Muscat.LinAlg.ConstraintsHolder module¶
- class Ainsworth[source]¶
Bases:
object
Method from https://doi.org/10.1016/S0045-7825(01)00236-5 Because the CleanConstraint(C) matrix is orthonormal then C.dot(C.T) = I this make the P Q R expression simpler
- class ConstraintsHolder[source]¶
Bases:
object
Constrained linear problem: Class to store and to enforce constraints for a quadratic system of the form:
minimize 1/2 u.K.u - u.f subject to: A.u = b
This class can store, and manipulate the system Au=b and enforce the constraints by different methods (penalization, substitution, lagrange multiplier)
the first set of function is used to fill this class with the system Au=b:
NextEquation must be called after the call of a set of : AddFactor, AddConstant One per constraint
AddEquationSparse, AddEquation, AddEquationsFromIJV to add a full constraint at once
Compact will clean (zeros, and duplicated) entries
- CleanEmptyColumns(mat)[source]¶
Function to clean empty columns for a matrix,
- this function returns:
res : a sparse matrix with only non zero columns of mat (the last column is always present, event if it is full of zeros) usedDofs : the indices of the columns prensent in res
- GetCleanConstraintBase(purePython=False)[source]¶
This function compute the QR decomposition of the augmented system [A|b] Il will use the self.tol value to detect redundant constraints (rank revealing)
- this functions returns:
res : a parse matrix q’ with only the relevant part of the QR decomposition.
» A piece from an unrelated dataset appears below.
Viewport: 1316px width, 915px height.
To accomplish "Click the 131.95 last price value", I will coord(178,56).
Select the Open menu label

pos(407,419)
Q’ constraint only the non zero columns of [A|b] and always the last column (the b) usedDofs : the indices of the columns present in Q
- option:
purePython: to force scipy for computing the QR decomposition
- Residual(u: _SupportsArray[dtype[Any]] | _NestedSequence[_SupportsArray[dtype[Any]]] | bool | int | float | complex | str | bytes | _NestedSequence[bool | int | float | complex | str | bytes]) Tuple[ndarray, ndarray] [source]¶
Recover A.u and b
- Parameters:
u (ArrayLike) – Vector of unknowns
- Returns:
se result of
- Return type:
Tuple[np.ndarray,np.ndarray]
- ToSparse()[source]¶
Function to convert to the constraints system Ax=B to a sparse matrix
- this function returns:
res : a sparse matrix of [A’|B] , A’ has only the non zero columns of A
usedDofs : the indices of the columns present in A’